### Assignment
In the listing below, locate the line containing "[Auf Twitter teilen] (37, 1895)" and the line containing "Veranstaltungen (80, 2060)". Output both of them and every line between, exactly as written, and nothing more.

*-*-*

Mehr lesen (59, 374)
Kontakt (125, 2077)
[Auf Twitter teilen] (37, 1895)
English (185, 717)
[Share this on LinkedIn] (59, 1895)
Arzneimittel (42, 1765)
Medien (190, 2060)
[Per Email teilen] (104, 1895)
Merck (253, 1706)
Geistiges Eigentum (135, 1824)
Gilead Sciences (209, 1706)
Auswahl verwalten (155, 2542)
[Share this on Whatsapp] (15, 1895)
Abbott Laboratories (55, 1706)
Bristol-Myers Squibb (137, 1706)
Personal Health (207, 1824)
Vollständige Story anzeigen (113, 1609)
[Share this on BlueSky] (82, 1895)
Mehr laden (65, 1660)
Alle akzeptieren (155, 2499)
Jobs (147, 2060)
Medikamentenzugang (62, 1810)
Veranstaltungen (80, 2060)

*-*-*

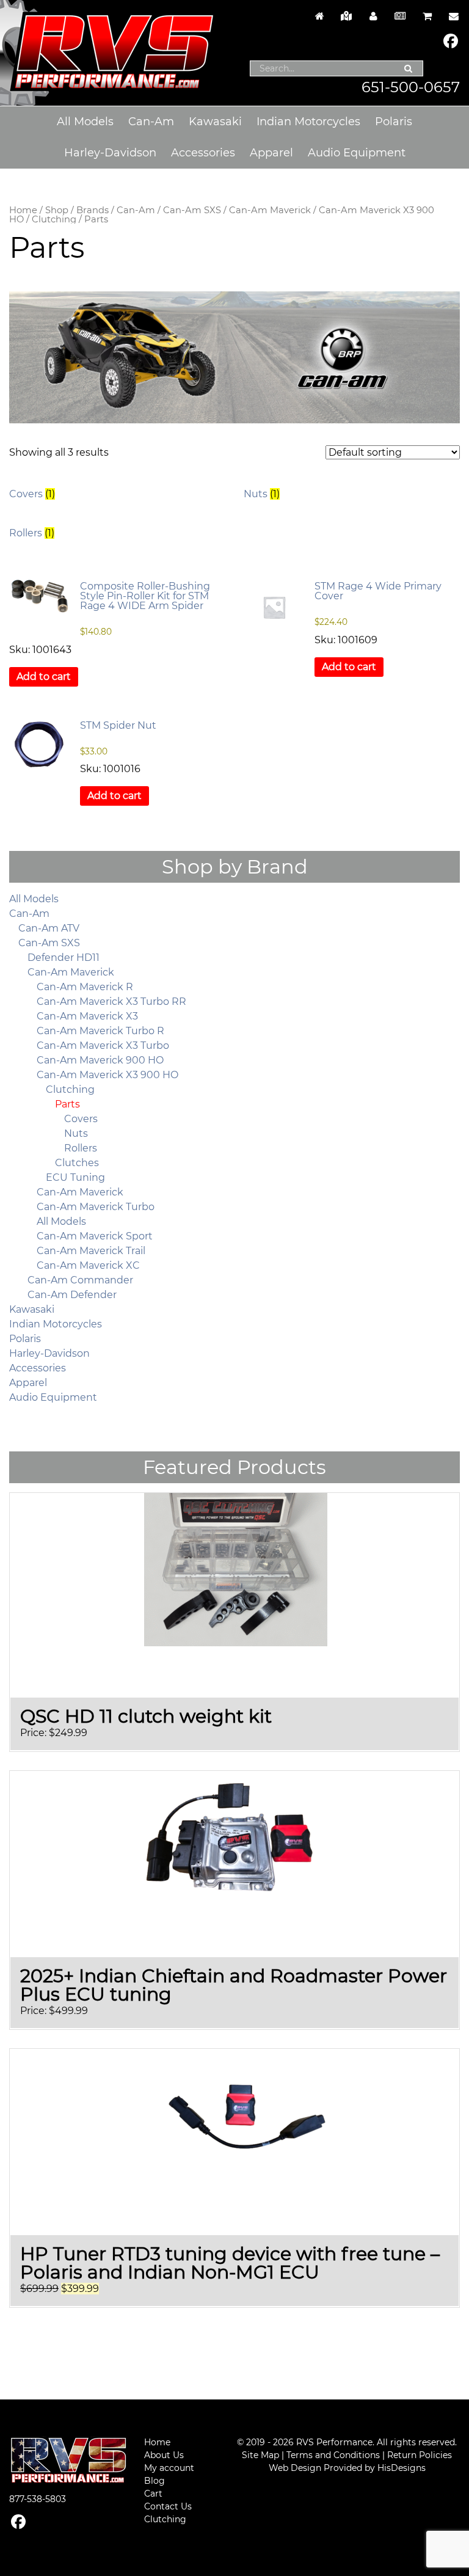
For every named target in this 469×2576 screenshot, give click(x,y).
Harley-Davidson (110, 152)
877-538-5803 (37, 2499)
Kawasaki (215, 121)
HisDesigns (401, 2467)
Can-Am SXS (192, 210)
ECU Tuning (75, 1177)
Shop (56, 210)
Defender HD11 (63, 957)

*-*-*

### Worked solution
[Auf Twitter teilen] (37, 1895)
English (185, 717)
[Share this on LinkedIn] (59, 1895)
Arzneimittel (42, 1765)
Medien (190, 2060)
[Per Email teilen] (104, 1895)
Merck (253, 1706)
Geistiges Eigentum (135, 1824)
Gilead Sciences (209, 1706)
Auswahl verwalten (155, 2542)
[Share this on Whatsapp] (15, 1895)
Abbott Laboratories (55, 1706)
Bristol-Myers Squibb (137, 1706)
Personal Health (207, 1824)
Vollständige Story anzeigen (113, 1609)
[Share this on BlueSky] (82, 1895)
Mehr laden (65, 1660)
Alle akzeptieren (155, 2499)
Jobs (147, 2060)
Medikamentenzugang (62, 1810)
Veranstaltungen (80, 2060)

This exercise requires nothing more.